Bloc de texte —

Exportations toxiques Un pesticide de Syngenta interdit en Suisse pollue l’eau potable au Brésil

En 2018, 37 tonnes de profénofos ont été exportées depuis la Suisse vers le Brésil, comme le montrent les documents obtenus par Public Eye. Cet insecticide organophosphoré est interdit de longue date sur le sol helvétique en raison de sa dangerosité pour la santé humaine et l’environnement. Au Brésil, c’est l’une des substances les plus fréquemment détectées dans l’eau potable.

Souvenez-vous: il y a une année et demie, Public Eye révélait l’implication d’un pesticide exporté depuis la Suisse dans une vague d’intoxication d’agriculteurs à Yavatmal, en Inde, en 2017. De nouvelles données obtenues auprès de l’Office fédéral de l’environnement (OFEV) mettent en lumière l’exportation d’une autre substance extrêmement dangereuse de Syngenta interdite en Suisse: le profénofos. Derrière ce nom inconnu du grand public se cache un puissant insecticide, principalement utilisé dans la culture du coton, du maïs, de la betterave, du soja, de la pomme de terre et de différents légumes. «C’est un organophosphoré, comme le gaz sarin», explique Nathalie Chèvre, écotoxicologue à l’Université de Lausanne. «Ce sont des neurotoxiques.»

«Ce sont des neurotoxiques.»

Le profénofos est interdit en Suisse. En 2018, 37 tonnes de cet insecticide ont été exportées depuis la Suisse à destination du Brésil. Cliquez sur l'image pour télécharger la notification de l'OFEV.

Données du corpus —

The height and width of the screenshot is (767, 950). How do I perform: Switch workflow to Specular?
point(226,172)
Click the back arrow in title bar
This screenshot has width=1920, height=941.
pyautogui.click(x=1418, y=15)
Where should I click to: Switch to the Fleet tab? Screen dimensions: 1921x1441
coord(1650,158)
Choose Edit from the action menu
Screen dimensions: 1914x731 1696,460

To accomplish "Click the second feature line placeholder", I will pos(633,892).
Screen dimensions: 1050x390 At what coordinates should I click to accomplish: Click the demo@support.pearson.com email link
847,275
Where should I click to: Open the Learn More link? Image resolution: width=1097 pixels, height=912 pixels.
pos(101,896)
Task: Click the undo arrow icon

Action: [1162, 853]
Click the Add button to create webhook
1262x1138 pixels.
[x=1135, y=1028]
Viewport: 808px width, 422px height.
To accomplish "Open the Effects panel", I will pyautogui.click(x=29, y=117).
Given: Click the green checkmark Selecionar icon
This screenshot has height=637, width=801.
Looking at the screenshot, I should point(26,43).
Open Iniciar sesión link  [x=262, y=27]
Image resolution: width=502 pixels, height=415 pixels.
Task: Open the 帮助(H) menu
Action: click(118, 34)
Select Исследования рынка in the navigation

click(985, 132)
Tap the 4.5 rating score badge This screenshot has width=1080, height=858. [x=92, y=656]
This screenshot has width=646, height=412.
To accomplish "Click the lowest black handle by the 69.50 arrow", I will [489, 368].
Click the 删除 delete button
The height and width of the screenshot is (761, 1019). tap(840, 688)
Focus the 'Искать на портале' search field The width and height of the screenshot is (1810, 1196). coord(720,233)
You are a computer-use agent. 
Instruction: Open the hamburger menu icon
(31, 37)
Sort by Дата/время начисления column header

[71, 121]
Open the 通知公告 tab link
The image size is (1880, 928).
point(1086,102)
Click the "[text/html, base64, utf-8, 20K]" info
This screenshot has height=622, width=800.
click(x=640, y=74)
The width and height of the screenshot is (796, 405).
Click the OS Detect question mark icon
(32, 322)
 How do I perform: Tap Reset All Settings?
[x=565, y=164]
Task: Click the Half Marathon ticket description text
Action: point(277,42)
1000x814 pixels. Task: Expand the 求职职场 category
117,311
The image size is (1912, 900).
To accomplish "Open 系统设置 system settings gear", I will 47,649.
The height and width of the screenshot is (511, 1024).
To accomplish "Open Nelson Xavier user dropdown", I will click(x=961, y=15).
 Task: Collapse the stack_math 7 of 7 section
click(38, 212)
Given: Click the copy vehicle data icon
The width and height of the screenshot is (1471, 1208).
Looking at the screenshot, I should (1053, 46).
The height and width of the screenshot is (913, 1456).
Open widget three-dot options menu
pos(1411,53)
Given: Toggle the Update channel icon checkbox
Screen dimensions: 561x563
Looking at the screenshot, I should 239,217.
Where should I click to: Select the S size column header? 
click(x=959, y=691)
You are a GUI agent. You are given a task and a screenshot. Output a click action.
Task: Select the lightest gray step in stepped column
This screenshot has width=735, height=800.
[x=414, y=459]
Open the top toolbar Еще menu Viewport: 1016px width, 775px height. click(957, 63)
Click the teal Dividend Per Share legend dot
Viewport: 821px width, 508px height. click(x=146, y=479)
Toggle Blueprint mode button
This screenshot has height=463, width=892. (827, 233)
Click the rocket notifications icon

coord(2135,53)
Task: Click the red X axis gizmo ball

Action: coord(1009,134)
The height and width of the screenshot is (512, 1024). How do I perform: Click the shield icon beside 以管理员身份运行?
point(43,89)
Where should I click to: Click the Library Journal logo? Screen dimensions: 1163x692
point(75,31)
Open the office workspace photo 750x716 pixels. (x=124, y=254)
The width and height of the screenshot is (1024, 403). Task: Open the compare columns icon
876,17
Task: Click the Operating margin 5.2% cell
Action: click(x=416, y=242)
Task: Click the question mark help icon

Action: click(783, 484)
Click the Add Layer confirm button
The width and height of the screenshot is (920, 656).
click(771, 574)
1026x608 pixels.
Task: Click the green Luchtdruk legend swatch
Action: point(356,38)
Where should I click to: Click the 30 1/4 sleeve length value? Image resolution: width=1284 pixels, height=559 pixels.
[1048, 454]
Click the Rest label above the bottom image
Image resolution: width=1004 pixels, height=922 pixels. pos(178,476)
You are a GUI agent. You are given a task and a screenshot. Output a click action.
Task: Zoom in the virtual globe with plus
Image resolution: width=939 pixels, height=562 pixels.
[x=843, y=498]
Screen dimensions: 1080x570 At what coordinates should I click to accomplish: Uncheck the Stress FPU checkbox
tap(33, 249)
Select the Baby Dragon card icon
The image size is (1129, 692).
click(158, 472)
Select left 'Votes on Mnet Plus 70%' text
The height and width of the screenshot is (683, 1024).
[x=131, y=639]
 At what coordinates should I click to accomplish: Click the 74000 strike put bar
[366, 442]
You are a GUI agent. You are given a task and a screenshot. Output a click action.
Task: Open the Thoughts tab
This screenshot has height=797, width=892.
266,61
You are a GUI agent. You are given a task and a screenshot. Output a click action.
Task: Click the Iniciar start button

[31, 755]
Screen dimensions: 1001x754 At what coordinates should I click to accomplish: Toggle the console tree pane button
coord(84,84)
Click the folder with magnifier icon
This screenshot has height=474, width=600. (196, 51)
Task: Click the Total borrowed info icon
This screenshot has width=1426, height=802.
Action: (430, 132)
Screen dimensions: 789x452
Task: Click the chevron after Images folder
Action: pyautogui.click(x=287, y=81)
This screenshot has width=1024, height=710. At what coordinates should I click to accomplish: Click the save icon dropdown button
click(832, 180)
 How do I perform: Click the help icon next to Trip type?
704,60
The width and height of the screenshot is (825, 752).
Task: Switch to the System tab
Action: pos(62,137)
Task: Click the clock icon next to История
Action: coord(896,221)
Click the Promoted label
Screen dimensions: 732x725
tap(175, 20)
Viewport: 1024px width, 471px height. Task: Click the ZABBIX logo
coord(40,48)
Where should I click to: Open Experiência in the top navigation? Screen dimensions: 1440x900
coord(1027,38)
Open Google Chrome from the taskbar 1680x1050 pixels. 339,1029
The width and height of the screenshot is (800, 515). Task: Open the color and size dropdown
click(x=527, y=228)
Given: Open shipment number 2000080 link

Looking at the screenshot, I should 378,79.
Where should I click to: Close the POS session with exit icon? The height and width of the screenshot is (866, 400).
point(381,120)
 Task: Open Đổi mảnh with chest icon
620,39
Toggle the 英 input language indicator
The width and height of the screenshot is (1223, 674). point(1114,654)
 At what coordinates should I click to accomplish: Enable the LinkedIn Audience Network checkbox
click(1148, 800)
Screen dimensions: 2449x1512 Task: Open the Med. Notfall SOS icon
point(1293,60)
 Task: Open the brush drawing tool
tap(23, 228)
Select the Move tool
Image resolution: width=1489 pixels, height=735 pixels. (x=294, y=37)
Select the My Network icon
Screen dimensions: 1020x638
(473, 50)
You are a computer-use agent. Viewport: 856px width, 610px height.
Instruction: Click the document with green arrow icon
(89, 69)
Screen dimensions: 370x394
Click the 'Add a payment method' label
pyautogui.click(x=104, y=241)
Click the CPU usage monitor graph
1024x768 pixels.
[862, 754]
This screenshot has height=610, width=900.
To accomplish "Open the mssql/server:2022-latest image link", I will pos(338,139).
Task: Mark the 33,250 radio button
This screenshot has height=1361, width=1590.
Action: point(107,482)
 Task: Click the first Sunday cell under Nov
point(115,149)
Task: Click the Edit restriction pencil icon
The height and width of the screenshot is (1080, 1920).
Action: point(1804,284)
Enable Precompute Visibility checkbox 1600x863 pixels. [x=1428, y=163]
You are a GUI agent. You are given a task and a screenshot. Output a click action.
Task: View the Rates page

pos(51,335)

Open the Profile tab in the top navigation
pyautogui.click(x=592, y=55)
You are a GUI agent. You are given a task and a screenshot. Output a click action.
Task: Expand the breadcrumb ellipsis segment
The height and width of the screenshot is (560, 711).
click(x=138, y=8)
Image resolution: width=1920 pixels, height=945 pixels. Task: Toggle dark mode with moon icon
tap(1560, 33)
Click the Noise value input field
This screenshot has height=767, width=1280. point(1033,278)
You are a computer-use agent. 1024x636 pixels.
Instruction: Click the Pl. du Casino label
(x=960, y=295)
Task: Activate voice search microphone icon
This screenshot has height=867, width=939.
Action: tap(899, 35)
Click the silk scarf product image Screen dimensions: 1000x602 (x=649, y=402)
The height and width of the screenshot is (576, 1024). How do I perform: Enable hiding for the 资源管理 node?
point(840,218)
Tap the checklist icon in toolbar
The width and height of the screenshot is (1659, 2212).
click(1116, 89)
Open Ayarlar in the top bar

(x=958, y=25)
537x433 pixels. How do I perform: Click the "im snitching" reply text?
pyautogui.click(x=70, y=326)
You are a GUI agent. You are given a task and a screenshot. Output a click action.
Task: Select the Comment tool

Exercices à faire —
A) Recopiez tout le passage du texte sur le profénofos qui va de « Le profénofos est » jusqu'à « notification de l'OFEV. », en substituant « Paraguay » à « Brésil ».
B) Dans quelles cultures le profénofos est-il principalement utilisé, d'après le texte sur le profénofos ?

Réponses par numéro —
A)
Le profénofos est interdit en Suisse. En 2018, 37 tonnes de cet insecticide ont été exportées depuis la Suisse à destination du Paraguay. Cliquez sur l'image pour télécharger la notification de l'OFEV.

B)
- le coton
- le maïs
- la betterave
- le soja
- la pomme de terre
- différents légumes